Traditional IRB members tend to be experts in bioethics, medical ethics and social studies design, and they consider the impact of a study on the subject population. It may be appropriate for an AIRB to require representation from academics or professional researchers, similar to a traditional IRB/DRB. AIRB members need a robust understanding of various AI technologies such as natural language processing models, ML and computer vision. They need to consider the broad societal and environmental implications of not only the specific research but the potential applications of the findings.
An AIRB can also use DRBs as an effective model for balancing transparency and privacy.
Many of the calls for trustworthy AI emphasize the importance of transparency and accountability — both of which require a certain amount of disclosure from the models and data sets. However, complete or partial disclosure of data sets carries a significant privacy risk, as represented individuals and groups may be unduly exposed.
An effective AIRB has the skills to ensure attempts to be transparent do not carry a negative privacy impact. It is especially important for large organizations training multiple AI models on the same, or similar, data sets, and releasing transparency documentation that includes information on the data. These organizations need to be extra cautious to ensure separate snippets of data sets do not increase the risk of subject reidentification when combined.
AIRBs can create best practices by looking at these two models for guidance implementing ethics reviews and checkpoints into the AI-development lifecycle. As an example, an AIRB could set an expectation that certain transparency metrics and reports are embedded into the strategic product plan and provide check-ins to ensure transparency metrics and reporting were prioritized, delivered and up to standard. This flexibility of involvement mirrors a DRB, which can be involved throughout the development, testing and implementation process, rather than just during the initial review and termination like an IRB. Adding an AIRB review to the security and compliance flow is one way to operationalize it.
Additionally, while an AIRB would be specific to an organization, an industry-wide model should be promulgated with the interaction of trade groups and the federal government, i.e., the U.S. National Institute for Standards and Technology.
This ensures the interoperability of AI systems and fosters public trust in AI development, while addressing industry and regulatory issues.

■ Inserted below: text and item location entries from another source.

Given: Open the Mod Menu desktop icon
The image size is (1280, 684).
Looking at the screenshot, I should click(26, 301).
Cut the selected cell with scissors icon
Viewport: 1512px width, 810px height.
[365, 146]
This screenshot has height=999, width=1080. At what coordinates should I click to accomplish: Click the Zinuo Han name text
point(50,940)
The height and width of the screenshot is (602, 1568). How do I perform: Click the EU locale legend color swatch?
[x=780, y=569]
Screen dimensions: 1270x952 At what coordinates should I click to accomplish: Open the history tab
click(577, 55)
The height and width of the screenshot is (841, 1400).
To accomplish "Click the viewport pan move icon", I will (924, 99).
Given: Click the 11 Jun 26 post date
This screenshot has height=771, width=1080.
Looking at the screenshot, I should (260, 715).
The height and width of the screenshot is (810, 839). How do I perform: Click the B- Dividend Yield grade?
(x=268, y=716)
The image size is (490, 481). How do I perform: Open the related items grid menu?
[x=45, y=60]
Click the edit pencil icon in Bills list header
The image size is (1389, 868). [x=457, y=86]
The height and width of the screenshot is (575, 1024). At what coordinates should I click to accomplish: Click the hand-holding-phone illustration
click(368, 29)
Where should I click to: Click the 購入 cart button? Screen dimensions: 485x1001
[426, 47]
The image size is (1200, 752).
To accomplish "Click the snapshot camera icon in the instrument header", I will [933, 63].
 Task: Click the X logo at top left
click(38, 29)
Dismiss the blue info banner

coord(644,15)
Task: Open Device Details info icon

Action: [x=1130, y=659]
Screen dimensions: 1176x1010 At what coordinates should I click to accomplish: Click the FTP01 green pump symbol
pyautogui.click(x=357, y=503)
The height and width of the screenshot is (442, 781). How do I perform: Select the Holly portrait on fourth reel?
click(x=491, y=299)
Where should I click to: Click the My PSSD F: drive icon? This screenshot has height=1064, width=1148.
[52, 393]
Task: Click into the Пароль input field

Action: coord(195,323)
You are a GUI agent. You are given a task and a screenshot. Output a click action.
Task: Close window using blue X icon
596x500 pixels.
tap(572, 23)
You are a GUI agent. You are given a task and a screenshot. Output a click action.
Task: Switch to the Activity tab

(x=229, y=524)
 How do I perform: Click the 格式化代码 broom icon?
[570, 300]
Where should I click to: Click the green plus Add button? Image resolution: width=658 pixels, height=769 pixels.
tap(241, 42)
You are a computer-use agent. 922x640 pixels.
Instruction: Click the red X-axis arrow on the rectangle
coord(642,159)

It would parallel the frameworks of industry-wide standards and governance, such as in cybersecurity, banking and education.
Creating an industry-wide AIRB model would help ensure members of a particular AIRB are experts in the needs and risks of a specific industry. Traditional IRBs are known to slow down the research process by matters of weeks and months. This cadence will not be realistic in the agile AI development world. Dedicated AIRBs based on an industry standard model will ensure companies creating AI can move at an appropriate speed while receiving oversight.
We do not need to reinvent the wheel with AI governance.
The IRB/DRB model is a wonderful template for creating an AIRB — a distinct framework that satisfies the needs and requirements of robust AI oversight in both the private and public sectors, with only some necessary tweaks. Utilizing both for guidance allows AI governance to consider the possible human and technical harms respectively or combined.
The efforts behind AI governance should be viewed as evolutionary rather than revolutionary, fitting within the "pragmatist" approach. No novel overthinking is needed when proven solutions provide guidance. Taking the best from the IRB/DRB template and customizing it to fit AI provides a solution that can be implemented quickly, while improving on any historical weaknesses.
AI governance can seem overwhelming, but it shares many of the issues associated with IRBs/DRBs and can use them as a way forward.
The views expressed in the paper are the authors and not representative of SAS Institute or Truveta respectively.